(Extract to read):

----------

In re Estate of Rupley (IN)

Summary: Transfer on Death Property Act applies retroactively to promissory note that contained a transfer on death provision.

 

In re Estate of Rupley, 18 N.E.3d 291 (Ind. App. 2014).

 

Go to full opinion.

 

Facts: In March 2006, Charles A. Rupley and his mother, Ruth Rupley, executed a promissory note in which Charles borrowed $72,500 from Ruth. The note stated that it "is payable on death to Charles A. Rupley." Ruth died in October 2008.

Charles and his brother, Michael, were appointed co-personal representatives of Ruth's estate. Michael filed a Petition Requesting Instructions as to whether the note balance: 1) transferred to Charles at Ruth's death, 2) is an asset of Ruth's estate; or 3) was forgiven by Ruth upon her death.

At a hearing on the petition, Charles argued that the Indiana Transfer on Death Property Act applied retroactively to the note and pursuant to the Act, the transfer on death provision in the note transferred it to Charles when Ruth died. Michael argued that the Act does not apply retroactively and the note was an invalid attempt to make a testamentary transfer.

The trial court ordered that the note was included as an asset of Ruth's estate. Charles appealed and the appellate court found that the Transfer on Death Property Act applied retroactively and thus reversed the trial court's order. Michael petitioned the appellate court for rehearing of its decision to reverse the trial court. The appellate court granted rehearing with the purpose of clarifying its application of the Transfer on Death Property Act.

----------

(Material provided):
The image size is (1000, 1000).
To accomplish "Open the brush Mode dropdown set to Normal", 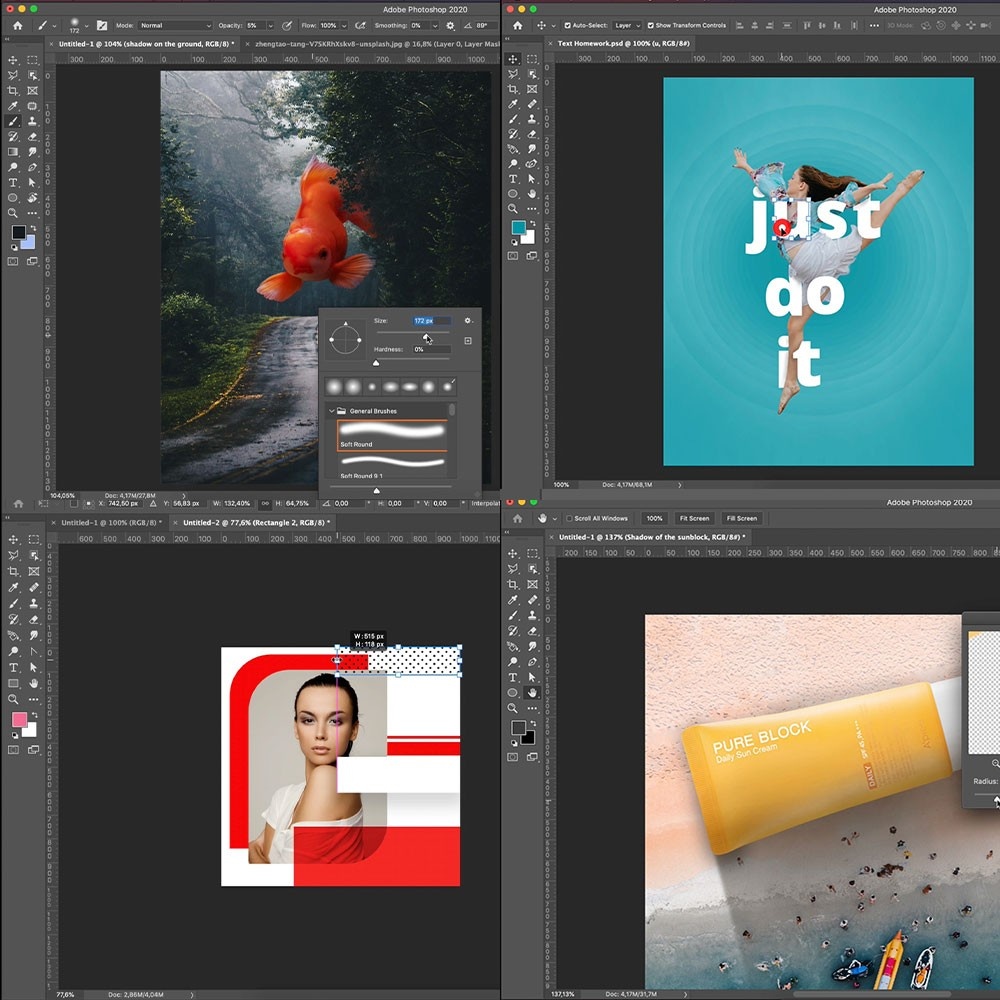I will (x=176, y=25).
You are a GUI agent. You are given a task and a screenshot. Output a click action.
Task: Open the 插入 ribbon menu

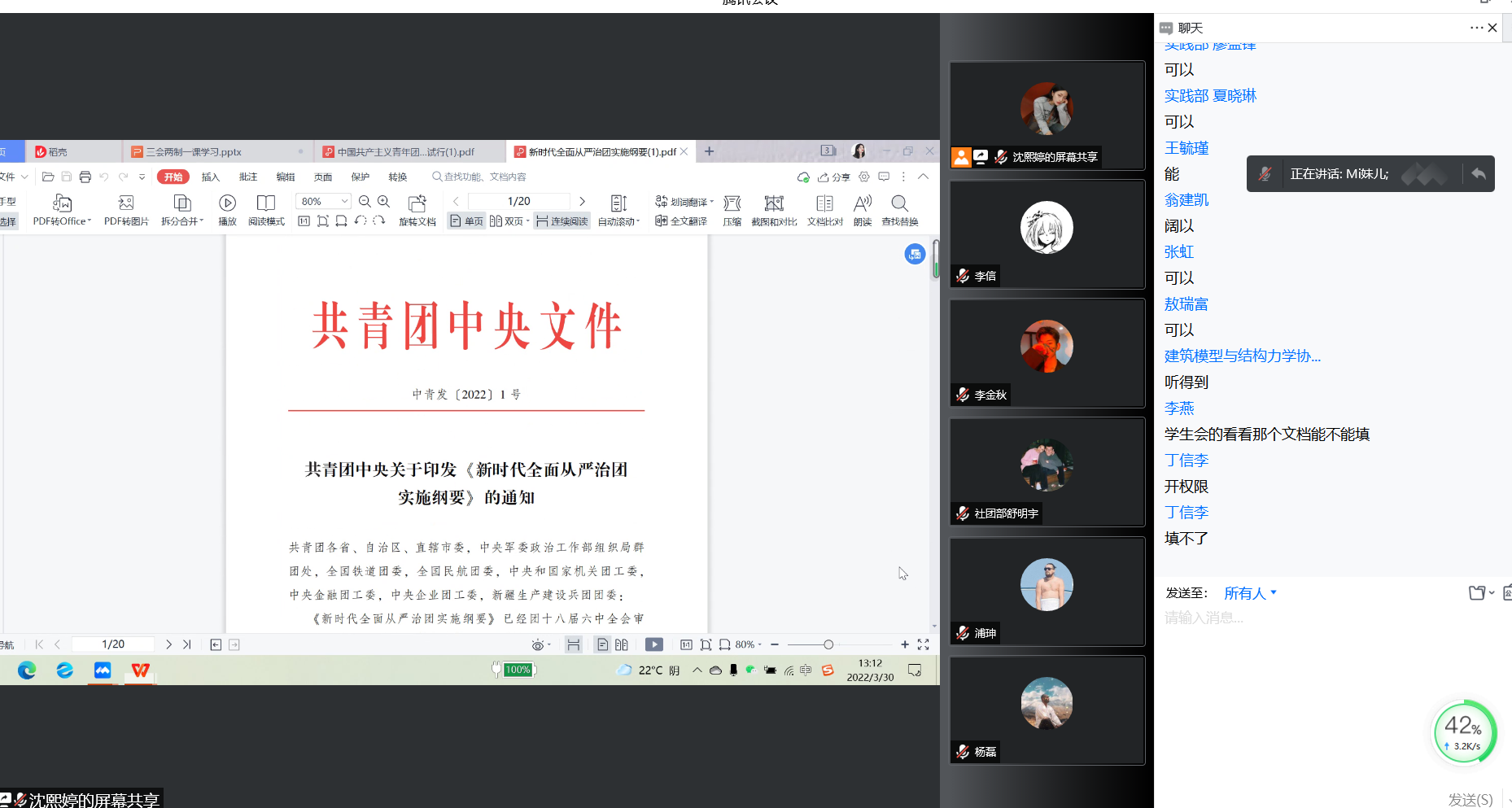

----------

(Given exercise):
In the case summary about the Rupley estate, how much money did Charles borrow from his mother under the promissory note?

(Task result):
$72,500